Last week OnlyFans said it would ban adult material from 1 October, to the dismay of its users and creators, who argued that doing so risked driving such work underground.
Those plans have been scrapped, the company said in a tweet. “Thank you to everyone for making your voices heard. We have secured assurances necessary to support our diverse creator community and have suspended the planned October 1 policy change. OnlyFans stands for inclusion and we will continue to provide a home for all creators.”
Angry users had initially blamed OnlyFans for the planned ban on sexually explicit material. The company, which is wholly owned by porn mogul Leo Radivinsky, has long expressed a desire to move beyond adult material to more general-interest content. Just two days before it announced the proposed ban, the company revealed a new business venture, OFTV, which would take its platform onto smart TVs for the first time. Due to app store rules, explicit content was banned from that service – a fact that some took as a harbinger of wider plans.
But on Tuesday, OnlyFans’ chief executive and co-founder Tim Stokely instead laid the blame for the porn ban at the feet of the company’s financial backers. “The change in policy, we had no choice – the short answer is banks,” Stokely told the Financial Times in an interview.
“We pay over one million creators over $300m every month, and making sure that these funds get to creators involves using the banking sector.”
Stokely singled out one bank in particular, BNY Mellon, as having flagged and rejected transfers, while another, UK-based Metro Bank, closed the company’s accounts in 2019. BNY Mellon and Metro Bank declined to comment when asked about Stokely’s claims on Tuesday.

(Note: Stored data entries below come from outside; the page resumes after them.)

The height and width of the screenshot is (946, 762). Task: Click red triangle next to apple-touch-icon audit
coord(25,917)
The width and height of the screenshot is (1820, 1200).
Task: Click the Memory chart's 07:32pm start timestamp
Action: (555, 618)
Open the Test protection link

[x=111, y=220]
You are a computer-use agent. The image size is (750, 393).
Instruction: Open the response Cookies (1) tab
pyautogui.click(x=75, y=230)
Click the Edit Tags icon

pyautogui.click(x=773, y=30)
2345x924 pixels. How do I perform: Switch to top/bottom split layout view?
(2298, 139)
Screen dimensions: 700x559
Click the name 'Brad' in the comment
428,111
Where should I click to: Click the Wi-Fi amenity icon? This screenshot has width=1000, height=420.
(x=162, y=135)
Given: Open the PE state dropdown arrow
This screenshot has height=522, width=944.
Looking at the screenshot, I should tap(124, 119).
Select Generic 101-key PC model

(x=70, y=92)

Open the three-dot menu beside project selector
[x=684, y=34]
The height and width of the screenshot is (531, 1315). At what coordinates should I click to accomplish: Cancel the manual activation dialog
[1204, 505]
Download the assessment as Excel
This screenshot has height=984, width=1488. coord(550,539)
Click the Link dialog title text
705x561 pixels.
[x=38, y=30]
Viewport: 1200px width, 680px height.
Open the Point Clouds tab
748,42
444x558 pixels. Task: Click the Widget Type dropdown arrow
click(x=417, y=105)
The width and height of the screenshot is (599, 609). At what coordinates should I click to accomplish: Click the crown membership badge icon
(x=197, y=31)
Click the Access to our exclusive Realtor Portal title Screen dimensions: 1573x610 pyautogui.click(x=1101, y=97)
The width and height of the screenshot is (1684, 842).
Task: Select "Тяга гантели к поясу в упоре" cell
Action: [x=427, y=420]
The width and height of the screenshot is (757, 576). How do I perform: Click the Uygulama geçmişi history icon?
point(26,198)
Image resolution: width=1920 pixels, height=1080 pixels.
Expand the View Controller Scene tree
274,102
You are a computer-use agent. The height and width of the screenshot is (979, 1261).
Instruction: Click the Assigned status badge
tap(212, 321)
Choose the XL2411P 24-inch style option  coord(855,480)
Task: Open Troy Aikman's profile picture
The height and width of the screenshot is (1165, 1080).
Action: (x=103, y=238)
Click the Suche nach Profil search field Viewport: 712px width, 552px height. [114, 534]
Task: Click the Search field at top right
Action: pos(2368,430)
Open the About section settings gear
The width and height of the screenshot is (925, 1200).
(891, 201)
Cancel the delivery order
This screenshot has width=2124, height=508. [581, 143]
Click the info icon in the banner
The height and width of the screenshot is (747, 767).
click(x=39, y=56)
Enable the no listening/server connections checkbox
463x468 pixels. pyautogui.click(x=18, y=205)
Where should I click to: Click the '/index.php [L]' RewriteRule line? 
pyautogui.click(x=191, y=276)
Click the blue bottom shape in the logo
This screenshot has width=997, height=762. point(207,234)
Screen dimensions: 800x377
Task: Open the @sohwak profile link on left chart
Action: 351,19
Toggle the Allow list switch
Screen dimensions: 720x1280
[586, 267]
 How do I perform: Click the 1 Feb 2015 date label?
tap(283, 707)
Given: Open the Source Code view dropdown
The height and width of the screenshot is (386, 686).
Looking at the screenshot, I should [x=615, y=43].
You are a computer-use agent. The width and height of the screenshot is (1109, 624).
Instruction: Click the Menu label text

OnlyFans is also impacted by new rules from payment processors such as Mastercard, which are intended to crack down on abuses like the non-consensual sharing of sexual imagery and child sexual abuse material. Requirements for providers of adult content, announced by Mastercard in April, demand “documented age and identity verification for all people depicted and those uploading the content” and pre-publication review by platform holders.
“You might ask: ‘Why now?’”, Mastercard said at the time. “In the past few years, the ability to upload content to the internet has become easier than ever. All someone needs is a smartphone and a wifi connection.”
The privately-held OnlyFans reached a valuation of more than $1bn (£730m) in the summer following a surge in usage over the course of the pandemic. It was popular among amateur creators for its comparatively low fees on subscriptions, allowing them to take home around 80% of their earnings. When news of the planned pivot was revealed, some worried that they would be endangered when they lost their main source of income.
“This change will put workers on the street who could otherwise afford rent, it will starve the children of sex workers who could otherwise afford to feed them, and it will force workers currently working remotely online into riskier street-based sex work,” Mary Moody, an online sex worker and co-chair of the Adult Industry Laborers and Artists Association, told the Guardian last week.